There are definite tools that are used again and again, primarily differential diagnosis (which, BTW, makes the average episode of House into a good short course on debugging), and the various physiological tests and so forth, but mostly it's a synthesis of knowledge and experience. If you ever get the chance to hear Brian Marick tell his story about how vets learn to recognize "bright" vs "dull" cows you'll get a good idea of just how the teaching of medicine works. And it works to a large extent by the inculcation of tacit knowledge.

Tacit knowledge is terribly hard stuff to deal with, it's in the "unknown knowns" quadrant. One of the things that makes teaching a skill difficult is the manifestation of tacit knowledge*.  A bit part of what a lot of people want a "process" for programming to do is to make explicit exactly that tacit knowledge. 

But there is only one way to do that really well, which is exactly why things like teaching hospitals exist. The way to do it is to try repeatedly with feedback from an expert. The external feedback is crucial. You may have heard somewhere that practice makes perfect. In fact, all practice does by itself is make consistent.
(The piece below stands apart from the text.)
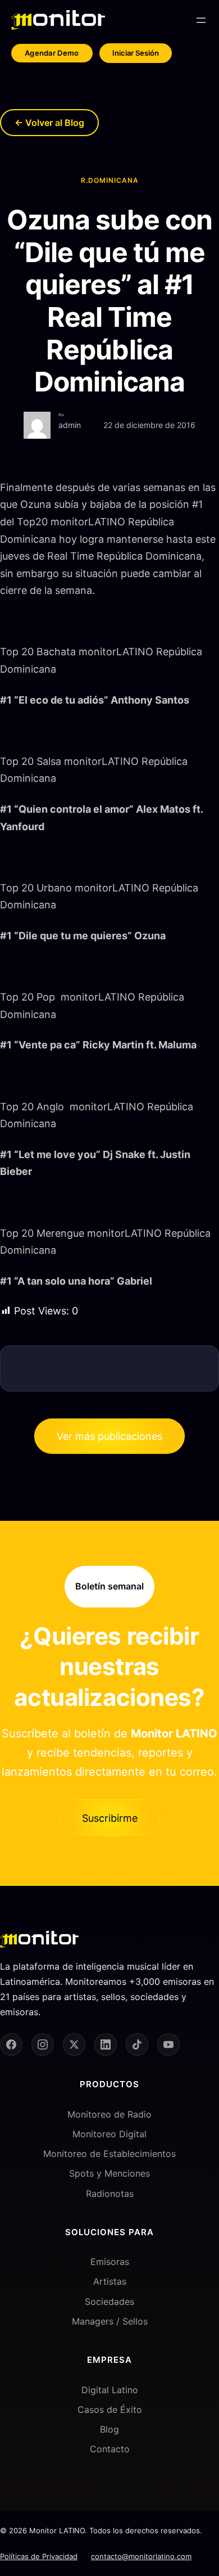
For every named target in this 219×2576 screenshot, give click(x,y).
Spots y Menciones (109, 2173)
It's the expert feedback that leads to improvement. 

This one reason why folks are unhappy with what we do know about how to program: it cannot be learned quickly from a book, from a one-week course. There is another reason, perhaps worse: what we know about programming does not (and if parallel with other disciplines based on skill and judgment, it never will) equip programmers to produce a given outcome on demand, on time, every time.

The idea has got around (originating perhaps with "One Best Way" Taylor) that a process for any given job should be like a recipe—follow it exactly and get the same result every time. In some spheres of work such things are possible. Programming does not seem to be one of them, no matter how much we might wish it.

* Design (and other kinds) of patterns are in part about capturing this stuff, which they do variously well. I suspect that this is part of the reason why more experienced folks who haven't seen them before say things like "that's obvious" or "anyone who doesn't know/couldn't work that out shouldn't be a programmer".